North Carolina Sues Company Over Creek Pollution Clean-Up

✨ Faith Restored

North Carolina is taking legal action to force a chemical company to stop polluting a Durham creek that flows past an elementary school and through a public park. The state wants the company to submit a cleanup plan within 30 days.

A chemical company in Durham faces a lawsuit that could finally bring relief to neighbors who've watched toxic pollution flow through their community for decades.

North Carolina's attorney general filed suit Monday against Brenntag Mid-South, demanding the company stop discharging chemicals into a neighborhood creek. The creek runs behind an elementary school, through a park in a predominantly Black neighborhood, and into a major drinking water supply.

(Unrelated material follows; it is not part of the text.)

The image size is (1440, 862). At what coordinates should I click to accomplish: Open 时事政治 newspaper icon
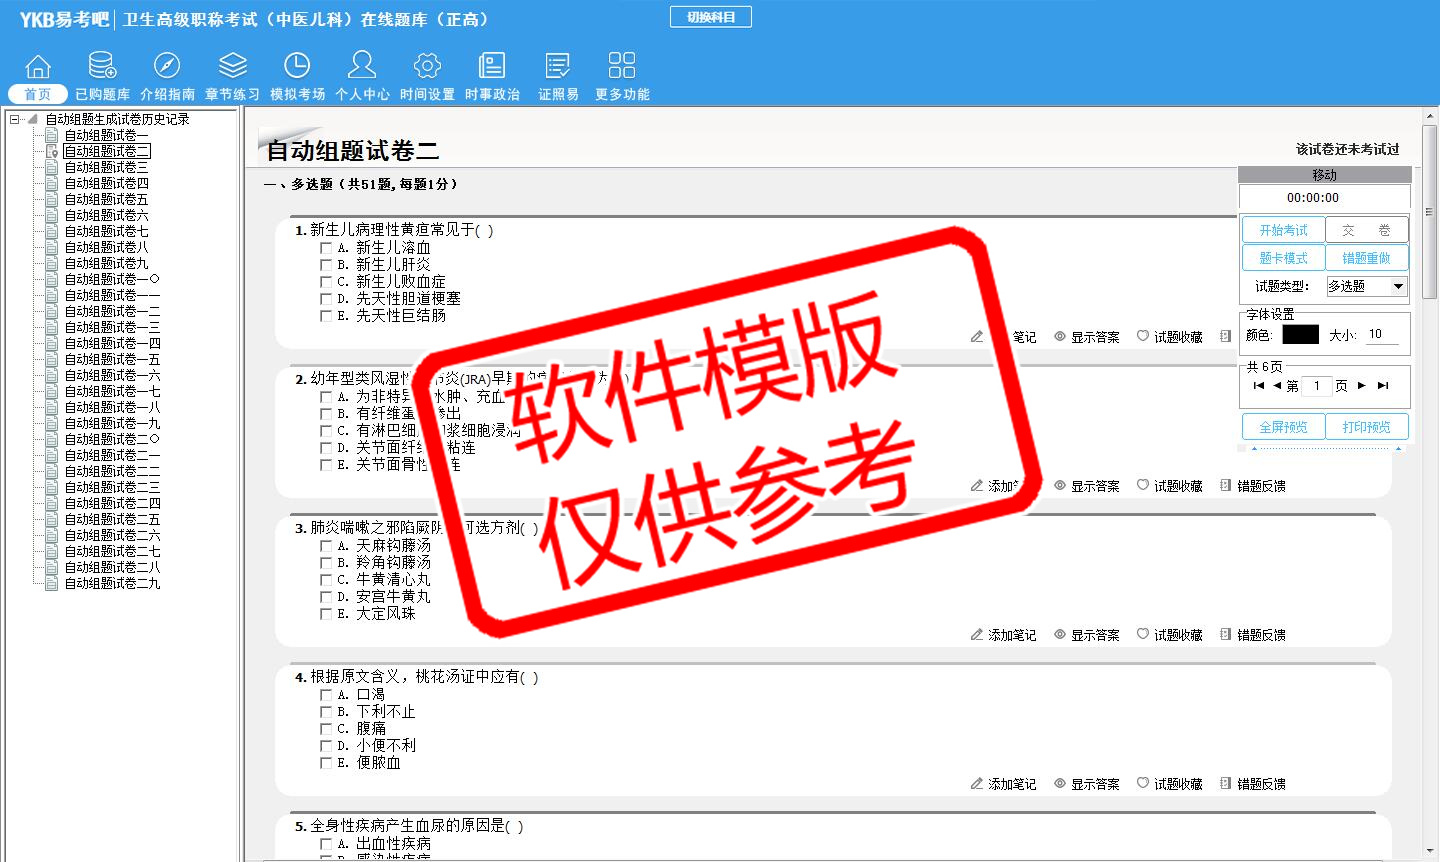[492, 66]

State regulatory documents show the company has released high levels of toxic substances for years, including known carcinogens like benzene. Testing in March revealed more than half a dozen chemicals exceeded state safety standards in the groundwater.

The lawsuit asks the court to require Brenntag to submit a cleanup plan within 30 days. The state says the company has repeatedly missed deadlines and failed to file required documents, despite being cited multiple times over the past year.

"I'm thrilled that the attorney general is intervening in this longstanding environmental injustice in Durham," said City Councilman Nate Baker. "The residents living around Burton Park and further downstream have suffered too long."

North Carolina Sues Company Over Creek Pollution Clean-Up

Brenntag Mid-South is a subsidiary of a German chemical giant that reported $1 billion in profits in just the first quarter of this year. The company purchased the Durham property in 2001, which sits on the site of a former cotton mill from the 1800s.

State inspectors have found leaking and rusted chemical barrels at the facility as recently as November. Since the city issued a no-discharge order in 2023, the company has installed a treatment system and started shipping contaminated water off-site.

The Bright Side

This lawsuit represents a turning point for environmental justice in Durham. State regulators are drawing a hard line, refusing to grant more extensions and demanding concrete action.

The legal action shows that communities don't have to accept pollution as the price of industry. When companies fail to act voluntarily, strong enforcement can protect public health and drinking water.

Residents who've lived with this contamination for years finally have powerful allies fighting for their right to clean water.